EXERCISE DETAILS >> Among the entries that follow, find the lines containing the string "Viewport" and copy them.
··· THE DATA ···
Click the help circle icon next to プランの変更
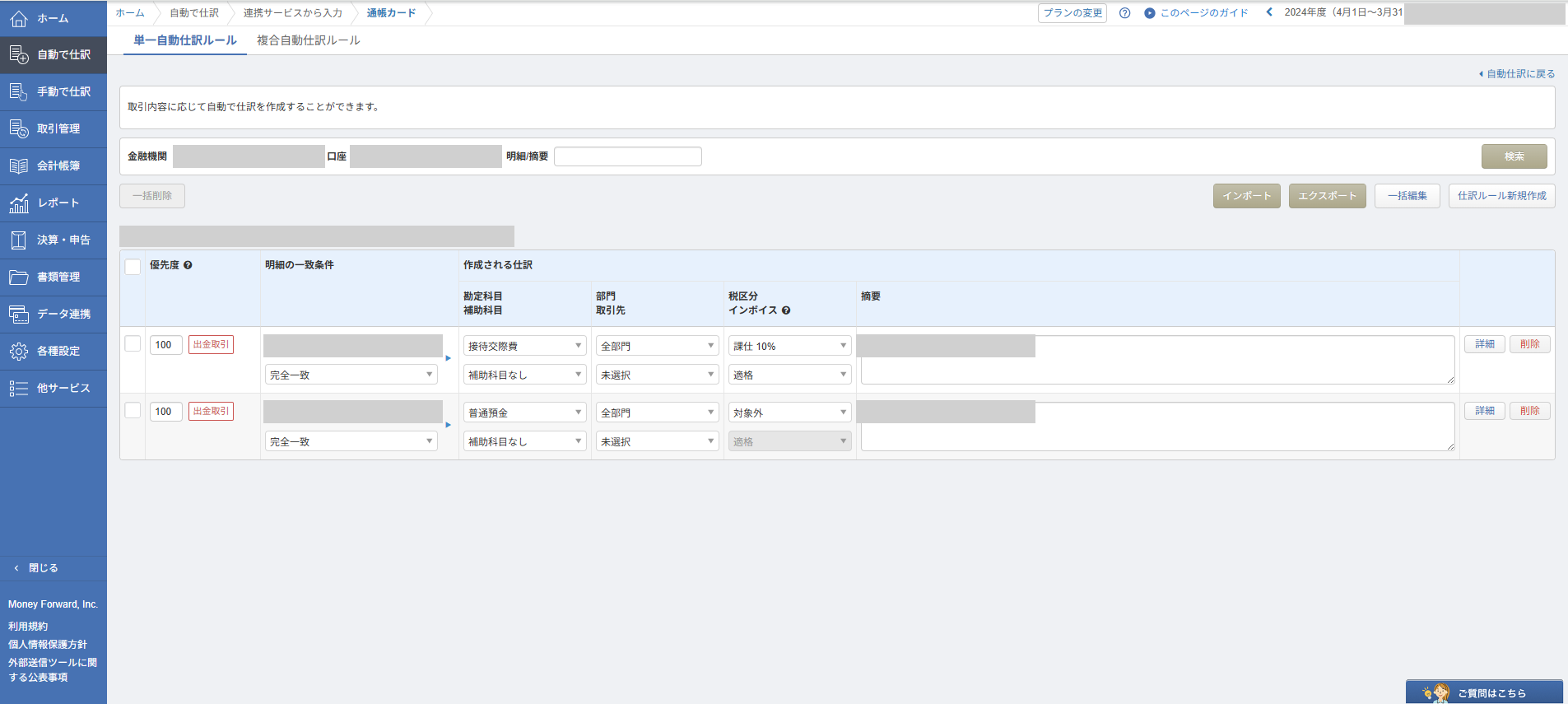 coord(1124,13)
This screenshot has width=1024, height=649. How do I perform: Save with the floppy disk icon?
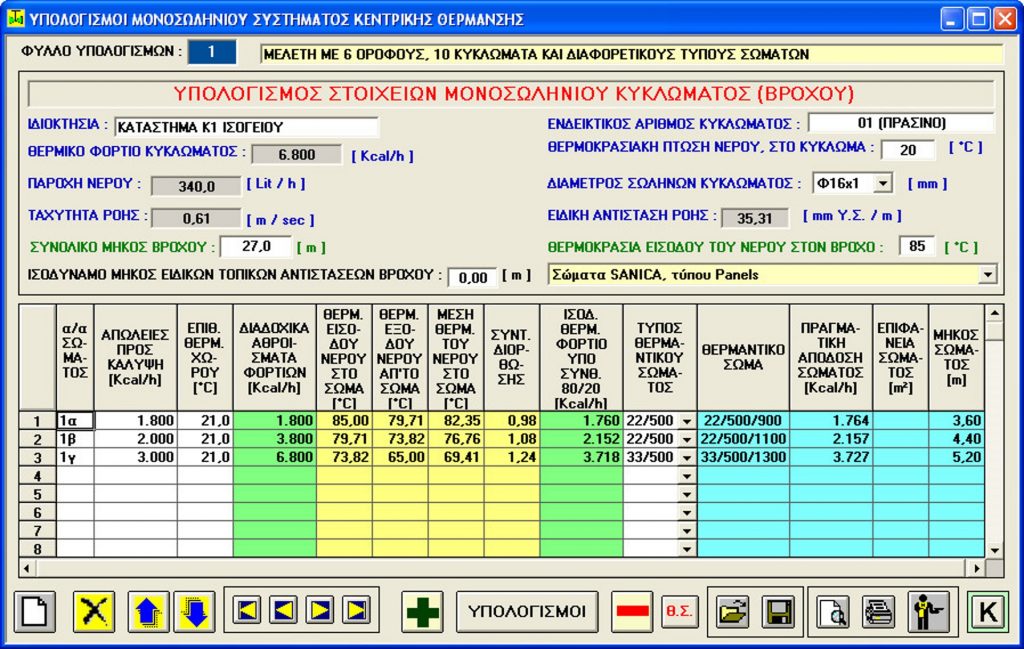pyautogui.click(x=777, y=610)
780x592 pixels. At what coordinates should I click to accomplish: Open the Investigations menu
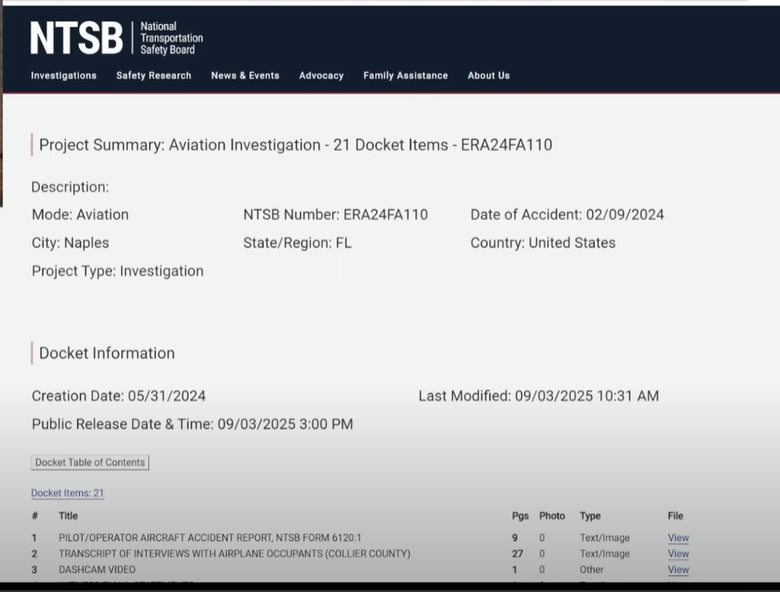[64, 76]
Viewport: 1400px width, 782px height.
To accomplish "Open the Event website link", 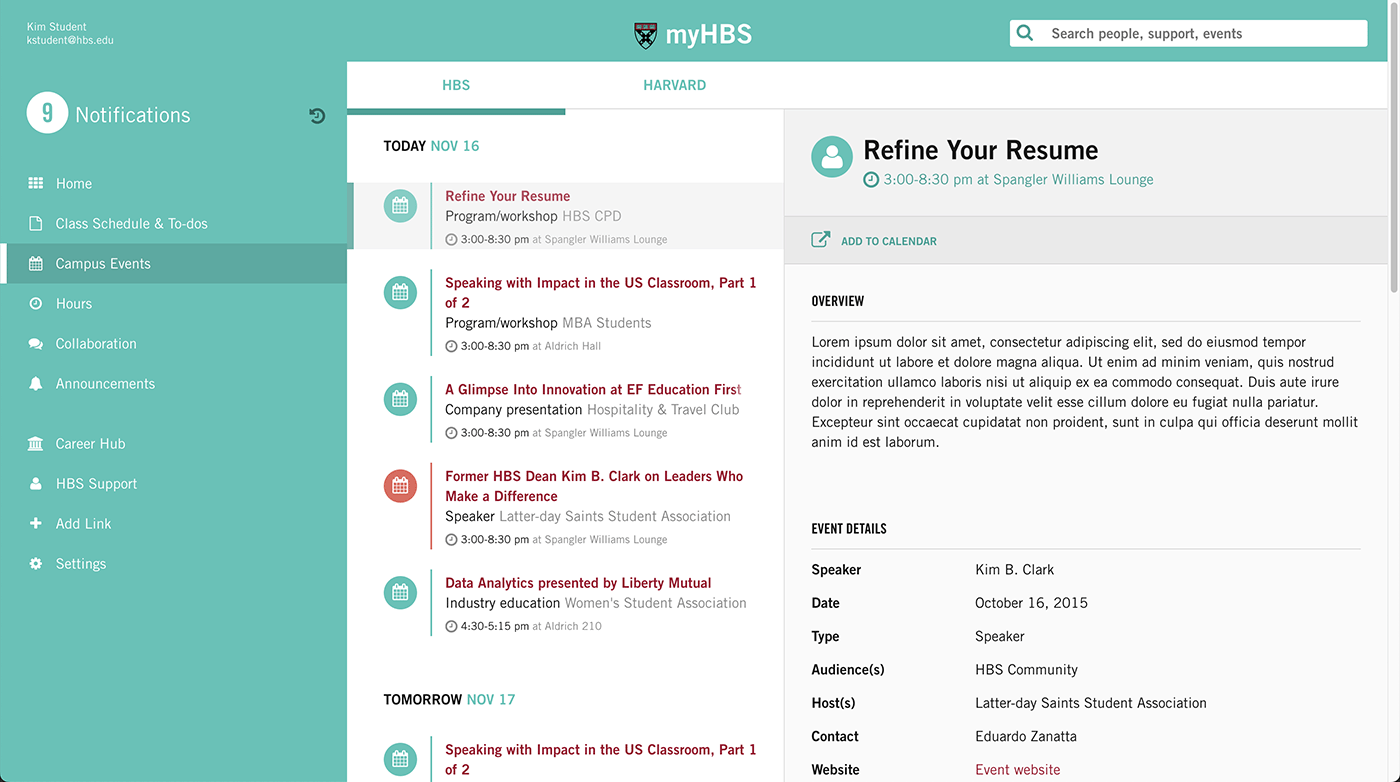I will point(1017,769).
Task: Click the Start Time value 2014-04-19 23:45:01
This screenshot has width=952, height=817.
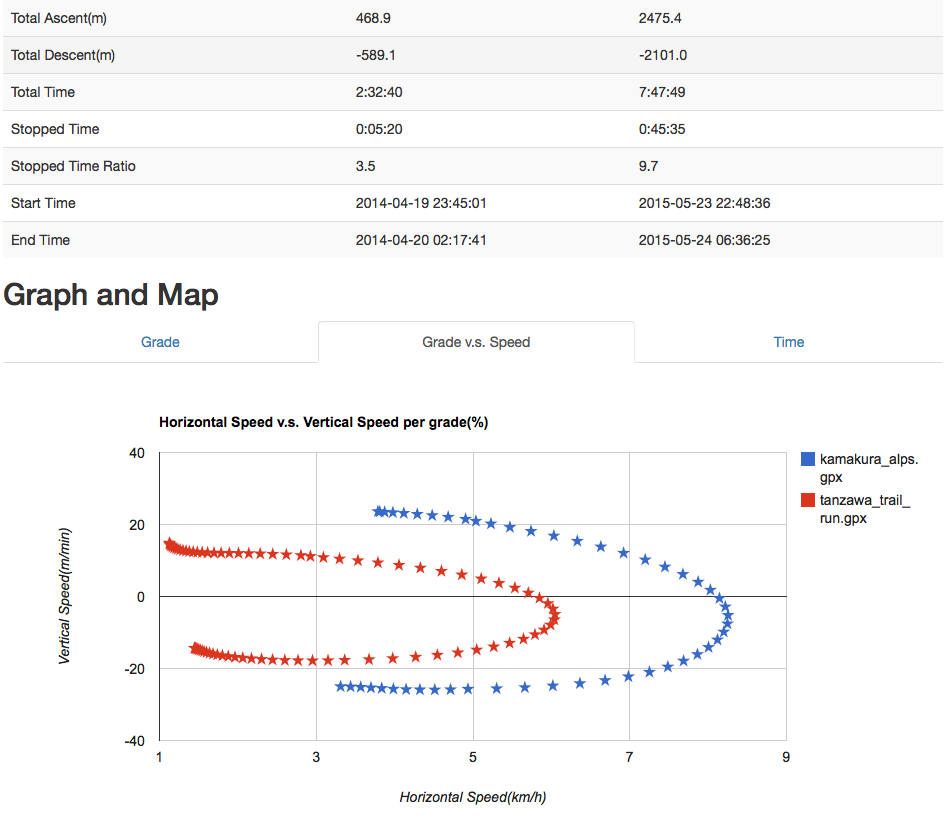Action: point(421,203)
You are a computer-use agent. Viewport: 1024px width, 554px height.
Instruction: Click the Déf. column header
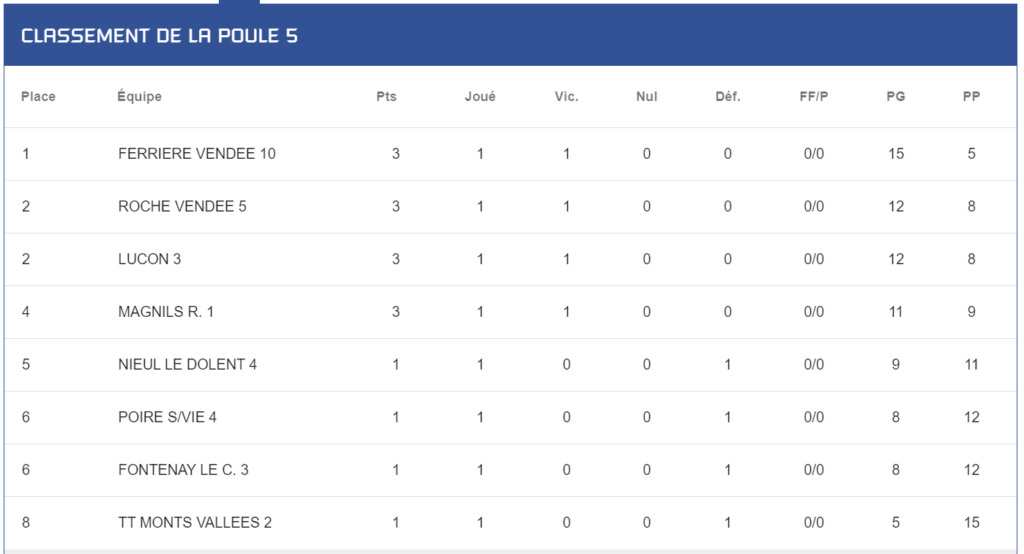point(728,97)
···
RESULT FOR THIS TASK >>
Viewport: 1400px width, 782px height.
You are a computer-use agent. Viewport: 1024px width, 554px height.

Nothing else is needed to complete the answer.